The reaction of the Chinese government to the virus was as late as radical. The intention was to get rid of the virus for good, exterminate it. And they did, for the time. Australia and New Zealand followed the chinese approach. This in contrast to most other democratic governments who try to seek a compromise between restrictions, economy and the freedom of the population. After Wuhan reopened on April 8th of 2020, life resumed. The number of reported cases of new infection in china stayed consistently low. While the rest of the world is fighting with a second or third wave, with problems in vaccination campaigns and incredible economic losses due to restrictive measures still ongoing after almost one year, social life and economy in China is thriving. Anybody who has doubts about the usefulness and necessity of restrictive measures should read this diary. Even so Fang Fang never draws any comparison there is absolutely no doubt left that only a consequent and forceful reaction on the outbreak can limit the spread.

“For a strong and acute virus like that nothing short of a complete containment can stop the spread” (Fang Fang, Wuhan Diary)

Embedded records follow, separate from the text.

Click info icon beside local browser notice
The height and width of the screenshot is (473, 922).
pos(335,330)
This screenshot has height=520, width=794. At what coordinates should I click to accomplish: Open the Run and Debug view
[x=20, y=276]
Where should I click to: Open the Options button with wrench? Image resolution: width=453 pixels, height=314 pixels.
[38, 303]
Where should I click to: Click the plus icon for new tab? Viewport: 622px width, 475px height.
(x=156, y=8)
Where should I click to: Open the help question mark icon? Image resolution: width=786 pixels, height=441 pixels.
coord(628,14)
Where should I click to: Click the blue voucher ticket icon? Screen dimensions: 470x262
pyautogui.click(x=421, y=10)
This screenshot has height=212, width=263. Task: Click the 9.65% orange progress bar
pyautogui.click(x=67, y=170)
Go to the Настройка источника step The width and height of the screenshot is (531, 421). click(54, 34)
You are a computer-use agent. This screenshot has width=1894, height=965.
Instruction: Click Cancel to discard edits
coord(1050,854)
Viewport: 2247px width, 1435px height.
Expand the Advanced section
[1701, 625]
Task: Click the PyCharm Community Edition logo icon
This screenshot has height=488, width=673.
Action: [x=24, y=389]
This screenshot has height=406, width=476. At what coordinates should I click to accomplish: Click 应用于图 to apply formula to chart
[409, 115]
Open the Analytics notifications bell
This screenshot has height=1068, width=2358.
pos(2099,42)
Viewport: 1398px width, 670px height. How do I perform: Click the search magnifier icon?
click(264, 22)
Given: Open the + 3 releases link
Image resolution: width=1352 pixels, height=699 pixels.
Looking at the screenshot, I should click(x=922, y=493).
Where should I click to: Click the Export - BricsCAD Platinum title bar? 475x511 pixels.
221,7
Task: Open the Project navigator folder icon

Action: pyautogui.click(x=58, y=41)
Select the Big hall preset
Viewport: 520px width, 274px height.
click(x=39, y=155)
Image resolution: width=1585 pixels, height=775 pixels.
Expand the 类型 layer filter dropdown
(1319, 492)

Laundry drying on a Sampan


A lot of questions similar to those asked by Fang Fang have to be raised against western administration. Why did they not raise earlier and heavier restrictions even so it was entirely clear from the chinese experiences that was going on​? Why can people still travel freely to and from places like South Africa, Brazil or inside Europe and there are few precautions like a lock-up quarantine in a hotel after return? Why did or even does it take such a long time to make masks compulsory? Why can people just leave quarantine without being checked or fined? In Wuhan everybody, even those with suspected infections were put into forced, guarded isolation. The flaw of the western system is that virus management is more a topic for the profiling of ambitious politicians than the actual taking of the measures which are really needed. The vaccination process will take many years. The shaky reaction of the western society already has and will cause more mutations which eventually will be resistant against the vaccination. It also raises more and more resistance the longer the restrictive measures last. The way how they deal with this crises is bound to lead to the creation of a permanent problem.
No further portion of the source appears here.